#### Task goal
Write out the lines of the material below verbatim, from its first line through the line containing "point(281,160)", inclusive.

#### Rows of pointing data
::::::
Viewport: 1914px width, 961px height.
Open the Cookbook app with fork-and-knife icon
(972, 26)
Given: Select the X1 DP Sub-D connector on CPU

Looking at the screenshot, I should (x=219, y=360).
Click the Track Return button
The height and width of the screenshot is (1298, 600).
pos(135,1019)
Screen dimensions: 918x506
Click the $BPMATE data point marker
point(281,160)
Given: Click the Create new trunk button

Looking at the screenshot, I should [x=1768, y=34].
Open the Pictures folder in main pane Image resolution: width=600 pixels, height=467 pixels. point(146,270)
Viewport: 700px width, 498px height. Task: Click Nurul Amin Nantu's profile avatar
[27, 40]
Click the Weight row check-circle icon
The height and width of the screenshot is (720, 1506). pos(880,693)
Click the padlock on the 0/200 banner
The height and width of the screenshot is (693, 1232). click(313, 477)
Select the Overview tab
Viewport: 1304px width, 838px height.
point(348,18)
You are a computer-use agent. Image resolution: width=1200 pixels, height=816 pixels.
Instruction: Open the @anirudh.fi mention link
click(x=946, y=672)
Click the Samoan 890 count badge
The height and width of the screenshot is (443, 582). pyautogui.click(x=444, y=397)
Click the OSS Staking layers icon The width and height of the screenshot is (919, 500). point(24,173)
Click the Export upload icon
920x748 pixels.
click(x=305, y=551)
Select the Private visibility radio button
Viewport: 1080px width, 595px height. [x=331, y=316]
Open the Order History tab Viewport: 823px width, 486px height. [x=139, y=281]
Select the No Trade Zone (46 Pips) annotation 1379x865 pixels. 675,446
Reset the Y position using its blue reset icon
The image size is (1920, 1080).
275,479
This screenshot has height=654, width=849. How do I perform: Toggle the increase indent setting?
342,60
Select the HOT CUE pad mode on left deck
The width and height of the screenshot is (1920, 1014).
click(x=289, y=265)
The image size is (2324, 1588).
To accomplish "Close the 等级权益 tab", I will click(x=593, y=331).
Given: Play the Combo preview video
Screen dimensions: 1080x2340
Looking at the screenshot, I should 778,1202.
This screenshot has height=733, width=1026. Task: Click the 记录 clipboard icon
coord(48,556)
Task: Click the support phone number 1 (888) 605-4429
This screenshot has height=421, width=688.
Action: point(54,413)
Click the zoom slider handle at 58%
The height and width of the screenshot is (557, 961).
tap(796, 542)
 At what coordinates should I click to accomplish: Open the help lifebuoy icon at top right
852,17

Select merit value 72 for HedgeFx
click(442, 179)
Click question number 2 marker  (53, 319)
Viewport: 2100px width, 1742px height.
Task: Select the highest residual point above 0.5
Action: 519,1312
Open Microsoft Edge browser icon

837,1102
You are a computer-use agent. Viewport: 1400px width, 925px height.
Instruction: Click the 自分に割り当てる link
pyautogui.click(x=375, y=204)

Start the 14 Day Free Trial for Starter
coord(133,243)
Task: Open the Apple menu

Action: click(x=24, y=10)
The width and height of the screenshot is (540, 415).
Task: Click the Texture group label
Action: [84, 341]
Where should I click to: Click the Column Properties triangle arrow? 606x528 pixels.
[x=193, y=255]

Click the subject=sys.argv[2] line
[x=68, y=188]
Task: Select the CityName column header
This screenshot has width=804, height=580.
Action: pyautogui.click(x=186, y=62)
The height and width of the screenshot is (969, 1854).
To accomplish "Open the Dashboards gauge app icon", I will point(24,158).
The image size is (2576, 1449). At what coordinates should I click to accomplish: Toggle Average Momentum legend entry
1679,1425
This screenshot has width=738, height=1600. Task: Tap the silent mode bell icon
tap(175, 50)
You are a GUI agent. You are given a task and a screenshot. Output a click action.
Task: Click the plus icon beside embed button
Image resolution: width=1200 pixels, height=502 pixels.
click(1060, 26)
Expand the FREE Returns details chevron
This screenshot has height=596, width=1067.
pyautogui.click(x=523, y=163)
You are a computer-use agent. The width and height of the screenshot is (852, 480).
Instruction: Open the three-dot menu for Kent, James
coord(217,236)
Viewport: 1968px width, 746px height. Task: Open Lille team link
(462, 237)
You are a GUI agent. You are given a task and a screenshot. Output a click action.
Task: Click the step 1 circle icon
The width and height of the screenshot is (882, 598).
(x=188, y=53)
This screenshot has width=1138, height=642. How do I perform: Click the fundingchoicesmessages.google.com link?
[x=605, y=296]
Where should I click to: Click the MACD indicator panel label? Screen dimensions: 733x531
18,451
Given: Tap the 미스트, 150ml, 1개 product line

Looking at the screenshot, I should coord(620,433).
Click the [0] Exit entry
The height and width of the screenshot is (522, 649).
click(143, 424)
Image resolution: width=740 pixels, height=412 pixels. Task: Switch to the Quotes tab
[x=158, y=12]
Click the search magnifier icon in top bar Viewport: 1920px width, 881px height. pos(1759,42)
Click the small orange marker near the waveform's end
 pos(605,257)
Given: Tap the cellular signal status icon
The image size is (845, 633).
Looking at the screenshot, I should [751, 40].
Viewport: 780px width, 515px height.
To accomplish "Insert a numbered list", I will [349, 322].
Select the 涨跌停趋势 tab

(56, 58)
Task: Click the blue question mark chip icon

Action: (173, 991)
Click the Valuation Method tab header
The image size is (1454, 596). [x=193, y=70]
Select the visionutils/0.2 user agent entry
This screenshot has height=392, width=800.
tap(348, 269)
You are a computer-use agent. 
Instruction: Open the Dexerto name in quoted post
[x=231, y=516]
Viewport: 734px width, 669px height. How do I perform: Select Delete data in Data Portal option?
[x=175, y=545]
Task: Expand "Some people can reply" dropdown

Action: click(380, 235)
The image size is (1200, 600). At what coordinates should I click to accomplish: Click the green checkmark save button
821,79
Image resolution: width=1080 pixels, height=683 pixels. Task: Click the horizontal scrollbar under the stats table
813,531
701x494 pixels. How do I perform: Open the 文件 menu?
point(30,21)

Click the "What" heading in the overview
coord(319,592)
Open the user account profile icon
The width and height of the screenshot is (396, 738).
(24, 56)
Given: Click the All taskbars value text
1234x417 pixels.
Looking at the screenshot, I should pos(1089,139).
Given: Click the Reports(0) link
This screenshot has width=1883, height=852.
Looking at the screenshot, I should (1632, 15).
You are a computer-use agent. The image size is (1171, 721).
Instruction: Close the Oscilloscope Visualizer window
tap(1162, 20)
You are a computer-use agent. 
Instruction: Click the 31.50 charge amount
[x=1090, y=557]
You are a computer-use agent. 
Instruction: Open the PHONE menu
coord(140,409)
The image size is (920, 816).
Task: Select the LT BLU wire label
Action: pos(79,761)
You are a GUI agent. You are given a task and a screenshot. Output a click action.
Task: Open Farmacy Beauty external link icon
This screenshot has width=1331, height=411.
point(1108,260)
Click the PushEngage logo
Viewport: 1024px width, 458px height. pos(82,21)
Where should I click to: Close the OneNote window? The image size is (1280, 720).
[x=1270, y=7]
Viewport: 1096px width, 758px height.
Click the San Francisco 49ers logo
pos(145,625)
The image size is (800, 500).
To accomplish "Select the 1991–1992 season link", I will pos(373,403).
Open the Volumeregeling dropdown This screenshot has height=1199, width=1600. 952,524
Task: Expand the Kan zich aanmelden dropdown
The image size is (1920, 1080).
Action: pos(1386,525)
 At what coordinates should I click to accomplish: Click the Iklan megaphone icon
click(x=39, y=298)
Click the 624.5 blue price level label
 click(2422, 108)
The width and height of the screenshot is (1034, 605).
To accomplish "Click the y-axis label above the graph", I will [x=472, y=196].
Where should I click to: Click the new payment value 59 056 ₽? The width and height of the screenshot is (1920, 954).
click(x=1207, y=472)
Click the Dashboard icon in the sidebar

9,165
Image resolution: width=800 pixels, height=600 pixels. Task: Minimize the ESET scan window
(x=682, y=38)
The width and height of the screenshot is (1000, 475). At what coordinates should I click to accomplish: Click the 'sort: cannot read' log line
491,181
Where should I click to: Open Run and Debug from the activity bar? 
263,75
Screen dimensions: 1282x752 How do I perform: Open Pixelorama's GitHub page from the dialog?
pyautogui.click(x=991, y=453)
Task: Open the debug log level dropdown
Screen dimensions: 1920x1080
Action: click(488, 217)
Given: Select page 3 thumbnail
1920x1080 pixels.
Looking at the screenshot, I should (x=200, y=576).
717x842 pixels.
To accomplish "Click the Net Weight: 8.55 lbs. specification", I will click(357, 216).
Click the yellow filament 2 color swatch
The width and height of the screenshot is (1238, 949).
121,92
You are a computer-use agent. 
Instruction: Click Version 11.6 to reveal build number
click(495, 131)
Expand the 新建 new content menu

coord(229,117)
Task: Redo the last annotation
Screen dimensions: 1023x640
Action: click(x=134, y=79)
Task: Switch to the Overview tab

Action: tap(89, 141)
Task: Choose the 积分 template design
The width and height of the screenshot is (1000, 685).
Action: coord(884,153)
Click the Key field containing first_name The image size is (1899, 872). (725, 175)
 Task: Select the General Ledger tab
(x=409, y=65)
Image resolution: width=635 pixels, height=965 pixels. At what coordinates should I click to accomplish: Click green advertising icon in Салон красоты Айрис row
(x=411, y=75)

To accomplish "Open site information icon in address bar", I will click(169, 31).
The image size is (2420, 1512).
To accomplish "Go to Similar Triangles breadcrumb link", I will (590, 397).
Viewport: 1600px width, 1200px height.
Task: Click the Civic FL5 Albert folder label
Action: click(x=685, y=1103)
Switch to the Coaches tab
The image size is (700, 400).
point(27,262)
::::::
#### Response
Viewport: 1914px width, 961px height.
Open the Cookbook app with fork-and-knife icon
(972, 26)
Given: Select the X1 DP Sub-D connector on CPU

Looking at the screenshot, I should (x=219, y=360).
Click the Track Return button
The height and width of the screenshot is (1298, 600).
pos(135,1019)
Screen dimensions: 918x506
Click the $BPMATE data point marker
point(281,160)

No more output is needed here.